──────── Data ────────

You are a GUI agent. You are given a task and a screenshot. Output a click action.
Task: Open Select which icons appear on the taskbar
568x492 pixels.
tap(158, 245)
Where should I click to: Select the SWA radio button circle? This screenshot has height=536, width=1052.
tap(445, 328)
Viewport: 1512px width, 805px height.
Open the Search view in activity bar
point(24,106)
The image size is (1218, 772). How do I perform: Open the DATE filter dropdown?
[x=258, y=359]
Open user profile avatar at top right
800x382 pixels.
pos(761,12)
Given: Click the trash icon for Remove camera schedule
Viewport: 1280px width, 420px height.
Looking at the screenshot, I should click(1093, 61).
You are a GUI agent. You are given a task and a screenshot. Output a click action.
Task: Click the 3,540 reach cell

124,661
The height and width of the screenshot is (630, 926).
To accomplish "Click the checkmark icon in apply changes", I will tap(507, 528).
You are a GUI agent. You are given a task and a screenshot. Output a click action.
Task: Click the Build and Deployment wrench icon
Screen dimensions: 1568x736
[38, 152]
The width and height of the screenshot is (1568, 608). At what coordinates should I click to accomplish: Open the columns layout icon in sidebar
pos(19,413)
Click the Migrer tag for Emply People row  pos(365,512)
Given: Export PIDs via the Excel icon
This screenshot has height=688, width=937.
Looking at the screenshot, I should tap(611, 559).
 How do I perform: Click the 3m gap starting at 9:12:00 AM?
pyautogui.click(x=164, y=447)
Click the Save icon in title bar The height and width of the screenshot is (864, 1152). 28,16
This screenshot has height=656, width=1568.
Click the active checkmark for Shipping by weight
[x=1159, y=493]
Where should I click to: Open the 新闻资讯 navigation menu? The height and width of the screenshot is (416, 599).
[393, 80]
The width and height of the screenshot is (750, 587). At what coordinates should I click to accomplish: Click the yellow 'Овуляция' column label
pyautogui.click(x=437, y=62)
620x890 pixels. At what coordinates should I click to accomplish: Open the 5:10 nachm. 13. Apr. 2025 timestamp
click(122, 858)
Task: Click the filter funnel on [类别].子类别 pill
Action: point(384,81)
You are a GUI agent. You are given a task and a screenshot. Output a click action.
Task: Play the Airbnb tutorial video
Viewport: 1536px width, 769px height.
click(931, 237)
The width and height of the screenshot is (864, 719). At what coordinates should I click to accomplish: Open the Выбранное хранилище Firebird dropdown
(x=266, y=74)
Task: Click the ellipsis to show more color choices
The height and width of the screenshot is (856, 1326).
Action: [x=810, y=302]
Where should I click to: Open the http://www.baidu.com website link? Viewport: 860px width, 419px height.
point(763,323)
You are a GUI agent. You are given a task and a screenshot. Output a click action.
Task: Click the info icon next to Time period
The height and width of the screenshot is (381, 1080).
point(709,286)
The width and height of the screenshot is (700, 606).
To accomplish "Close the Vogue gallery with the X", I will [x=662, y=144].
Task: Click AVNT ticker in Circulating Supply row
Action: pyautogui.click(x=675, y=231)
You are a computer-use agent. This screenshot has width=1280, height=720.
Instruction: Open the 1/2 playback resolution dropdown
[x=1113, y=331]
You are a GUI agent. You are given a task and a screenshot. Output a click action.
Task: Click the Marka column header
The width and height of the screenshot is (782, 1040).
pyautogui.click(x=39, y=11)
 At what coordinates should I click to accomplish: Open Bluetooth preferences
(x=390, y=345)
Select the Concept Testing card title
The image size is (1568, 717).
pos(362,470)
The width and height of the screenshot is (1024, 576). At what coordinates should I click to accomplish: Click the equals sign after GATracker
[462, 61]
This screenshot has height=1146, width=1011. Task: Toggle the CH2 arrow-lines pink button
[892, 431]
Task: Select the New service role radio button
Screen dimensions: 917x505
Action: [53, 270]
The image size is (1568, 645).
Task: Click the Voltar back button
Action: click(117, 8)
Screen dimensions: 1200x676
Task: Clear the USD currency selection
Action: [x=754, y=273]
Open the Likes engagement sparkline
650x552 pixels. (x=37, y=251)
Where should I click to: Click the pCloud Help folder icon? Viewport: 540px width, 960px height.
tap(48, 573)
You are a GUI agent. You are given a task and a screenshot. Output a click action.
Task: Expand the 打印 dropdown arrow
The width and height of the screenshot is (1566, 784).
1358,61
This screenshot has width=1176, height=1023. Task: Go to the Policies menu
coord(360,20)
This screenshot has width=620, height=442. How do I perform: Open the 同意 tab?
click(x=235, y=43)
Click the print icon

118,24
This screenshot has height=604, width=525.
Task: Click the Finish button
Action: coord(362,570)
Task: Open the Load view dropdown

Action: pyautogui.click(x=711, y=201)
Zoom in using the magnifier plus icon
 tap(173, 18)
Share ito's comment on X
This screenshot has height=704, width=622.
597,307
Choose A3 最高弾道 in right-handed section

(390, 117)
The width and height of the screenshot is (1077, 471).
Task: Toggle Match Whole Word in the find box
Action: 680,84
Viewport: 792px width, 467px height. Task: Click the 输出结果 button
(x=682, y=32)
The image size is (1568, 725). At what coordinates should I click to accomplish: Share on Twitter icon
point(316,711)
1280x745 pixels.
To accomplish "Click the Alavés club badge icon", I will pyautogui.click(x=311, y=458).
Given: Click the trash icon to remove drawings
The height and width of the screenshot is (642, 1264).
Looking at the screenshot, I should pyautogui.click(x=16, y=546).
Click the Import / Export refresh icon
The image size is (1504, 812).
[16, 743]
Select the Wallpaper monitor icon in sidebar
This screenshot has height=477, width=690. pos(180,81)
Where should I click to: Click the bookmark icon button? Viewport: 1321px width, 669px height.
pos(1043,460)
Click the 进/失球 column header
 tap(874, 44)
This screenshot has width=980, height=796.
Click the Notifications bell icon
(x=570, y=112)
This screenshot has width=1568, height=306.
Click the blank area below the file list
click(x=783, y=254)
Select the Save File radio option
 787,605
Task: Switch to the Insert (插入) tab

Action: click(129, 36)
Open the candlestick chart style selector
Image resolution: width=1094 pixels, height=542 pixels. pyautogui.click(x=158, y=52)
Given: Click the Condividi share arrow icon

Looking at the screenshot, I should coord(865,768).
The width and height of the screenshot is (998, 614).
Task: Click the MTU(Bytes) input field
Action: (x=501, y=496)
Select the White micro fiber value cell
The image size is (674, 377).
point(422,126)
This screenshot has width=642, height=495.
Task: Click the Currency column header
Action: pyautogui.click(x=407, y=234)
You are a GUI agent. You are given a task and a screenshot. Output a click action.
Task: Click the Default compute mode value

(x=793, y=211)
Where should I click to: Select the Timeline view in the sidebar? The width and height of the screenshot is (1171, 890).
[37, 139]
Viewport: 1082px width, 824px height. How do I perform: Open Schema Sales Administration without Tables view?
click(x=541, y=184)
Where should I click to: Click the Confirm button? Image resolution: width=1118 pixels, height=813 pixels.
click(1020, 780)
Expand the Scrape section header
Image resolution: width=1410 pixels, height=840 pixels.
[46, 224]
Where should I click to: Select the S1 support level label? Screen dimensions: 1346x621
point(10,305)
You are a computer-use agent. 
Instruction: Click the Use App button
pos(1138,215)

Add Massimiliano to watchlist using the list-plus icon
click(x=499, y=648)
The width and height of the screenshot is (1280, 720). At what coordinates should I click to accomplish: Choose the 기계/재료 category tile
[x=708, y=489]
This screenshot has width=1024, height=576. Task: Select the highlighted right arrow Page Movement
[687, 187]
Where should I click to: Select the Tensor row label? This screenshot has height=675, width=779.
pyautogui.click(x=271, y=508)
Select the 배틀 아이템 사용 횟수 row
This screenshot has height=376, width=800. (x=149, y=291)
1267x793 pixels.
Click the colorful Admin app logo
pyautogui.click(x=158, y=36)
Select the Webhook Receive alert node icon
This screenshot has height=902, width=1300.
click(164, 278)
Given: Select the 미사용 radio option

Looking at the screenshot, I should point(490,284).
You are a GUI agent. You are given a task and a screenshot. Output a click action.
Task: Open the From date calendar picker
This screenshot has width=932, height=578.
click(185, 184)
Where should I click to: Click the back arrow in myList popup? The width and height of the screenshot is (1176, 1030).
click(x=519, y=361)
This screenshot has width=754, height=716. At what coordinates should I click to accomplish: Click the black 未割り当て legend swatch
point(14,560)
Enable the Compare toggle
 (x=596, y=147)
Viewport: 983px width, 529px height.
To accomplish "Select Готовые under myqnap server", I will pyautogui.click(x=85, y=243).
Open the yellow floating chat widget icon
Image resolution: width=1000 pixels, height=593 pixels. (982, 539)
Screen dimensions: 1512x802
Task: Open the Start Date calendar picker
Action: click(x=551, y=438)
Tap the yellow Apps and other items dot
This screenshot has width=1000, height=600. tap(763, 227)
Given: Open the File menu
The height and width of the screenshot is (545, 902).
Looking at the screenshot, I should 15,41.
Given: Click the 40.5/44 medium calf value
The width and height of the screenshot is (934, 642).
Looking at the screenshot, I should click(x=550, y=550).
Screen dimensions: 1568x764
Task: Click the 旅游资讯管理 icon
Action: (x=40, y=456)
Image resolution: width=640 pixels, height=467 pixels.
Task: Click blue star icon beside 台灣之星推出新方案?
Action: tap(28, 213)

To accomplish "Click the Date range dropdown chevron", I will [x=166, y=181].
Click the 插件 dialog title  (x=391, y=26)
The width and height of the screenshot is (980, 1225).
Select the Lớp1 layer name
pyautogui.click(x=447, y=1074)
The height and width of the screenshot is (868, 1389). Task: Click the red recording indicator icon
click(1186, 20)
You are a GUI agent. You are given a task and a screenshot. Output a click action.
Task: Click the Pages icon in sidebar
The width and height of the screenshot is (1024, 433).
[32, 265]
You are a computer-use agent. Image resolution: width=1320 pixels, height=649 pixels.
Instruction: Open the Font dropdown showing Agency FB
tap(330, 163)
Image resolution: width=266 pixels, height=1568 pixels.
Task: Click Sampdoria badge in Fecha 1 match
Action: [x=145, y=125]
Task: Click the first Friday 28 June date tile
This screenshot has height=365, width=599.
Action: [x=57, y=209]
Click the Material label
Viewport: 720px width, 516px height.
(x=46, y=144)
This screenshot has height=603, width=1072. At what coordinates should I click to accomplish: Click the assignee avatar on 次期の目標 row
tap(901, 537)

────────

● Directions
Among the records above, which lines hold the word "computer"? Copy each one.

● Solution for this task
You are a computer-use agent. This screenshot has width=1280, height=720.
You are a computer-use agent. 
You are a computer-use agent. Image resolution: width=1320 pixels, height=649 pixels.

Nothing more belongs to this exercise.